Abnormal Pattern Recognition in Spatial Data
In the recent years, abnormal spatial pattern recognition has received a great deal of attention from both industry and academia, and has become an important branch of data mining. Abnormal spatial patterns, or spatial outliers, are those observations whose characteristics are markedly different from their spatial neighbors. The identification of spatial outliers can be used to reveal hidden but valuable knowledge in many applications. For example, it can help locate extreme meteorological events such as tornadoes and hurricanes, identify aberrant genes or tumor cells, discover highway traffic congestion points, pinpoint military targets in satellite images, determine possible locations of oil reservoirs, and detect water pollution incidents.
Numerous traditional outlier detection methods have been developed, but they cannot be directly applied to spatial data in order to extract abnormal patterns. Traditional outlier detection mainly focuses on "global comparison" and identifies deviations from the remainder of the entire data set. In contrast, spatial outlier detection concentrates on discovering neighborhood instabilities that break the spatial continuity. In recent years, a number of techniques have been proposed for spatial outlier detection. However, they have the following limitations. First, most of them focus primarily on single-attribute outlier detection. Second, they may not accurately locate outliers when multiple outliers exist in a cluster and correlate with each other.
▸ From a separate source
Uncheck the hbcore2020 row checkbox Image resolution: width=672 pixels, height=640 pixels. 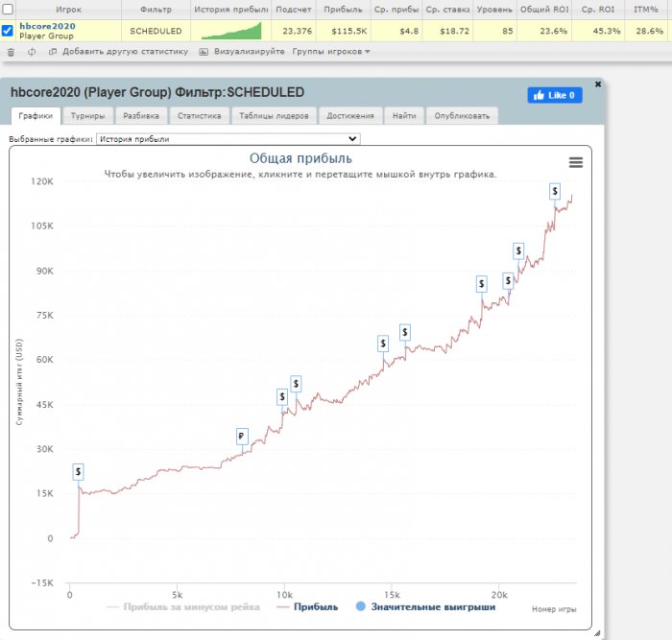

Third, the existing algorithms tend to abstract spatial objects as isolated points and do not consider their geometrical and topological properties, which may lead to inexact results.
This dissertation reports a study of the problem of abnormal spatial pattern recognition, and proposes a suite of novel algorithms. Contributions include: (1) formal definitions of various spatial outliers, including single-attribute outliers, multi-attribute outliers, and region outliers; (2) a set of algorithms for the accurate detection of single-attribute spatial outliers; (3) a systematic approach to identifying and tracking region outliers in continuous meteorological data sequences; (4) a novel Mahalanobis-distance-based algorithm to detect outliers with multiple attributes; (5) a set of graph-based algorithms to identify point outliers and region outliers; and (6) extensive analysis of experiments on several spatial data sets (e.g., West Nile virus data and NOAA meteorological data) to evaluate the effectiveness and efficiency of the proposed algorithms.